Restoration of HDAC1 Enzymatic Activity after Stroke Protects Neurons from Ischemia/Reperfusion Damage and Attenuates Behavioral Deficits in Rats

A therapeutic approach for promoting neuroprotection and brain functional regeneration after strokes is still lacking. Histone deacetylase 1 (HDAC1), which belongs to the histone deacetylase family, is involved in the transcriptional repression of cell-cycle-modulated genes and DNA damage repair during neurodegeneration. Our previous data showed that the protein level and enzymatic activity of HDAC1 are deregulated in stroke pathogenesis. A novel compound named 5104434 exhibits efficacy to selectively activate HDAC1 enzymatic function in neurodegeneration, but its potential in stroke therapy is still unknown. In this study, we adopted an induced rat model with cerebral ischemia using the vessel dilator endothelin-1 to evaluate the potential of compound 5104434. Our results indicated compound 5104434 selectively restored HDAC1 enzymatic activity after oxygen and glucose deprivation, preserved neurite morphology, and protected neurons from ischemic damage in vitro.
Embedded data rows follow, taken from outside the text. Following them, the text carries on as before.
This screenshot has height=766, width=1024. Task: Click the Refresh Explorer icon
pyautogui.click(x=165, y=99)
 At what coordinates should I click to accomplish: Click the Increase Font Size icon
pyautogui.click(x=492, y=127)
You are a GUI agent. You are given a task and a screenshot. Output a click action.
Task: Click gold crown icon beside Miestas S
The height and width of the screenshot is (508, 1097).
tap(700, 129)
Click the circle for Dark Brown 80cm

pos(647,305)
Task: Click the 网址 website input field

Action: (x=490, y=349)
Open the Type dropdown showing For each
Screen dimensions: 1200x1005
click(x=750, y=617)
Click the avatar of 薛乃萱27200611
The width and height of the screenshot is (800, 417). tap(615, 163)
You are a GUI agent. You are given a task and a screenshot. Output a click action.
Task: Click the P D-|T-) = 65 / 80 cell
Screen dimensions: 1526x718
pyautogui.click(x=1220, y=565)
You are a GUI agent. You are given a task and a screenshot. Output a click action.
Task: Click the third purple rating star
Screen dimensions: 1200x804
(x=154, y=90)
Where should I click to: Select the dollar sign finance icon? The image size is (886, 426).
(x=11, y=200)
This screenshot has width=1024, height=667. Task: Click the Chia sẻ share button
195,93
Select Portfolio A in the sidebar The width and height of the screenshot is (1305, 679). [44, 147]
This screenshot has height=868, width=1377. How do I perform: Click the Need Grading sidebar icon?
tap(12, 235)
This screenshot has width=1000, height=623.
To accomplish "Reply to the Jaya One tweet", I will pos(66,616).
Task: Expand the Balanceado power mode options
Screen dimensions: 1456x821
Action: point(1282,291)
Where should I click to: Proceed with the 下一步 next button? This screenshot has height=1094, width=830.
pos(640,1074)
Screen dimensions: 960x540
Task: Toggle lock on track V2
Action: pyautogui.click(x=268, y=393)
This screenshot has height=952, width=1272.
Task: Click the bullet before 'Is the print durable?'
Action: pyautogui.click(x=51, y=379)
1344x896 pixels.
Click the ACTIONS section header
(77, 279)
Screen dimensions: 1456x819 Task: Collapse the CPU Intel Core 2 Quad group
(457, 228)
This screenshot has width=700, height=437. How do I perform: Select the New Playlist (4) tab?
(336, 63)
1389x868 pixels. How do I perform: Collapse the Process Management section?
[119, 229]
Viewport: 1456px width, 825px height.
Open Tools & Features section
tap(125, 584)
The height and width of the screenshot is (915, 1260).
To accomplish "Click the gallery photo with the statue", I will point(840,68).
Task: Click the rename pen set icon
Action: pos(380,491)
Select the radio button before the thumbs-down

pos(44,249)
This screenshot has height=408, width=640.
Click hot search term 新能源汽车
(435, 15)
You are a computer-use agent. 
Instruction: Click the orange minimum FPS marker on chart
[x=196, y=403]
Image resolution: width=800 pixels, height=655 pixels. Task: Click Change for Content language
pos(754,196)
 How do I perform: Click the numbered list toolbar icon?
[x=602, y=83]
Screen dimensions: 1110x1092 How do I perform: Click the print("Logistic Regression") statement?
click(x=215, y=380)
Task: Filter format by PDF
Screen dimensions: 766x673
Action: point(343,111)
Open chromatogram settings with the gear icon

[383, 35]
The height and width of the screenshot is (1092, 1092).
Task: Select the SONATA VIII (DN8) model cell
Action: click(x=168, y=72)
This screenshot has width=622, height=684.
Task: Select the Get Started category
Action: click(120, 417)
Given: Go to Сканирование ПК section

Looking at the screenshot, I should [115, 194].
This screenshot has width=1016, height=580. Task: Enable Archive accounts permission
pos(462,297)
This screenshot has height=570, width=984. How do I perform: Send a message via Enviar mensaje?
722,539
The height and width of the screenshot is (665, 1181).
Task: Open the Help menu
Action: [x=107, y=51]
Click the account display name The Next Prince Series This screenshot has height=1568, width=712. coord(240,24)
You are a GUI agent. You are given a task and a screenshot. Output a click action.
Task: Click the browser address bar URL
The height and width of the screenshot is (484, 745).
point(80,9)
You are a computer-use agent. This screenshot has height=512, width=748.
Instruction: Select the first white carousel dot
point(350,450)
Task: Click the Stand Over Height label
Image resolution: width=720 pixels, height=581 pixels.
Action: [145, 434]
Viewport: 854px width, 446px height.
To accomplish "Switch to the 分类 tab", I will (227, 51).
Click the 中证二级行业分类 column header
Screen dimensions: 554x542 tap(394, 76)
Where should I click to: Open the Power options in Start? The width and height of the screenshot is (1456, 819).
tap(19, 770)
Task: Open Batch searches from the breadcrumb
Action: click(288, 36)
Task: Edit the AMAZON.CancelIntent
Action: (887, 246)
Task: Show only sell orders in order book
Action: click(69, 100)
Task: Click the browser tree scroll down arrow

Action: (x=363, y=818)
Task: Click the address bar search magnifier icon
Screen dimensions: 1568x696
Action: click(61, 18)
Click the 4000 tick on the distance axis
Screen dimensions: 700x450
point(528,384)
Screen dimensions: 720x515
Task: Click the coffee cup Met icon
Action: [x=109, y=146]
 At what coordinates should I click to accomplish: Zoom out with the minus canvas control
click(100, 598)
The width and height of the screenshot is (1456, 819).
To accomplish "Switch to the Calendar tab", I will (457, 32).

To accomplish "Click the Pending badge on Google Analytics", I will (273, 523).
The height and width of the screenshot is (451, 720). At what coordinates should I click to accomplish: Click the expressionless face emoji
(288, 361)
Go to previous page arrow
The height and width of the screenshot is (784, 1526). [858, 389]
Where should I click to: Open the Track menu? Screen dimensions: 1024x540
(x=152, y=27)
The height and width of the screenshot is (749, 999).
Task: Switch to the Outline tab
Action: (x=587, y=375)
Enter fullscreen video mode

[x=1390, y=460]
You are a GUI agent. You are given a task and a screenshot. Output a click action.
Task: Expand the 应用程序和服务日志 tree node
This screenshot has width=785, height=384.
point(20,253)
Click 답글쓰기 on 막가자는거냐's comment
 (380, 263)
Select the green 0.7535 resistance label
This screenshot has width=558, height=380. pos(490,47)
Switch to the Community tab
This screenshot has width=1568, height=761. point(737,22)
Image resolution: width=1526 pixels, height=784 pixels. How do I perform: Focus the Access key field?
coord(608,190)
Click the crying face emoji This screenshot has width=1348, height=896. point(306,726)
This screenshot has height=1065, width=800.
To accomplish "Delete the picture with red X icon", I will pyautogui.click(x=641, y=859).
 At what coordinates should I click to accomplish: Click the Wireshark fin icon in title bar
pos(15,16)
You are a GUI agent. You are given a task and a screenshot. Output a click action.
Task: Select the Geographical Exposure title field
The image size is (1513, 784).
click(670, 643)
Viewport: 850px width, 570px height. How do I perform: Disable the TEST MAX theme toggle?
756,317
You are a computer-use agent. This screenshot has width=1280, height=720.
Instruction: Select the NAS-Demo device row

In addition, compound 5104434 attenuated the infarct volume, neuronal loss, apoptosis, DNA damage, and DNA breaks in cerebral ischemia rats. It further ameliorated the behavioral outcomes of neuromuscular response, balance, forepaw strength, and functional recovery. Collectively, our data support the efficacy of compound 5104434 in stroke therapy and contend that it can be considered for clinical trial evaluation.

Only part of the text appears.